The service uses internal caches to efficiently store and retrieve data during report generation. Caches are cleared when new data is added to ensure consistency. The service requires both metric manager and evaluator registry to be set before processing evaluation results.

Examples

>>> from brisk.services.reporting import ReportingService
>>> from brisk.evaluation import metric_manager
>>> 
>>> # Create and configure reporting service
>>> reporting_service = ReportingService("reporting")
>>> reporting_service.set_metric_config(metric_manager)
>>> reporting_service.set_evaluator_registry(registry)
>>> 
>>> # Set context and add data
>>> reporting_service.set_context("classification", "iris", 0)
>>> reporting_service.add_data_manager("classification", data_manager)
>>> reporting_service.add_dataset("classification", data_splits)
>>> 
>>> # Generate final report
>>> report_data = reporting_service.get_report_data()

add_data_manager(group_name: str, data_manager: DataManager) → None[source]#

Add a DataManager instance to the report.

This method converts a DataManager instance into a report_data.DataManager object and stores it in the report.
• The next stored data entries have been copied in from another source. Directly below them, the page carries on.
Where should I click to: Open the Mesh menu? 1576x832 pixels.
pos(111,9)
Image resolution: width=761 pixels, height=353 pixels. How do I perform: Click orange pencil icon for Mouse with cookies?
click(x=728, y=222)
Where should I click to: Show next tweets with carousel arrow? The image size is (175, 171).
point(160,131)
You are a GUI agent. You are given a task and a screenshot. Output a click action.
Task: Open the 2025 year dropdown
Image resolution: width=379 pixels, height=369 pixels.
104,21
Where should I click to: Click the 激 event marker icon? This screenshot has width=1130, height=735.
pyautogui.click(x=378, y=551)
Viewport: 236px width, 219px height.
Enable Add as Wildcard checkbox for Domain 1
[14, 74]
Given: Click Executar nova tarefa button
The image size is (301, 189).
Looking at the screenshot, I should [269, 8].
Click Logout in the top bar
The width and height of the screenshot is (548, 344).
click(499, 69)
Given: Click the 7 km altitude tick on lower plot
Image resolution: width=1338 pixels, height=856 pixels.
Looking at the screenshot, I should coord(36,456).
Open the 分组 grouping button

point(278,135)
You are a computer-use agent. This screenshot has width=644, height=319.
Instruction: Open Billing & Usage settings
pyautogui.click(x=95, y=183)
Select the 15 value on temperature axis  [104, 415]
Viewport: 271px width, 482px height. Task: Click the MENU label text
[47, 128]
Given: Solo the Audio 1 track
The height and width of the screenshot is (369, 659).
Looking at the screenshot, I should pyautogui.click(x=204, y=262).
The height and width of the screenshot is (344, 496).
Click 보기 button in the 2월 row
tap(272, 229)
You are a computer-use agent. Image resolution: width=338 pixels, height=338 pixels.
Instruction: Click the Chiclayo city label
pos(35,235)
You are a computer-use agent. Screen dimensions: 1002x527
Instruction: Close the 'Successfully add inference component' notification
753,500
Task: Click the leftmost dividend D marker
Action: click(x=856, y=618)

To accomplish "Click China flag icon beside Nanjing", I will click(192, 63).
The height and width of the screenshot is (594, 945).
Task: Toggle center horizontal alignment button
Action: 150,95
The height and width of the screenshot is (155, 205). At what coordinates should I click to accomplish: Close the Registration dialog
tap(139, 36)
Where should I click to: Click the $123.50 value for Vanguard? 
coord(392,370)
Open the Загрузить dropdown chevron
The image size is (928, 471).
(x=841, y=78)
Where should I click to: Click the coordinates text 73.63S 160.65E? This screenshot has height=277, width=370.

The DataManager contains information about data splitting configuration, including test size, number of splits, split method, and other data management parameters.

Parameters:

group_namestr: The name of the experiment group this data manager belongs to
data_managerDataManager: The DataManager instance containing data splitting configuration

Notes

This method clears all internal caches after adding the data manager to ensure data consistency. The data manager information is used in the final report to document the data splitting methodology.

Examples

>>> from brisk.data import DataManager
>>> reporting_service = ReportingService("reporting")
>>> data_manager = DataManager(test_size=0.2, n_splits=5)
>>> reporting_service.add_data_manager("classification", data_manager)

add_dataset(group_name: str, data_splits: DataSplits) → None[source]#

Add a dataset to the report.

This method processes a DataSplits instance and creates a comprehensive dataset report including split information, target statistics, correlation matrices, and feature distributions. It analyzes the data to determine if it’s categorical or continuous and generates appropriate statistics.

Parameters:

group_namestr: The name of the experiment group this dataset belongs to
data_splitsDataSplits: The DataSplits instance containing the dataset and split information

Notes

This method performs extensive data analysis including: - Split size calculations (total, train, test observations) - Target variable statistics (categorical: proportions, entropy;

continuous: mean, std, min, max)

Correlation matrix generation for each split
Feature distribution analysis and visualization
Categorical vs continuous data detection (based on unique value ratio)

Examples

>>> from brisk.data import DataSplits
>>> reporting_service = ReportingService("reporting")
>>> data_splits = DataSplits.load_from_file("iris.csv")
>>> reporting_service.add_dataset("classification", data_splits)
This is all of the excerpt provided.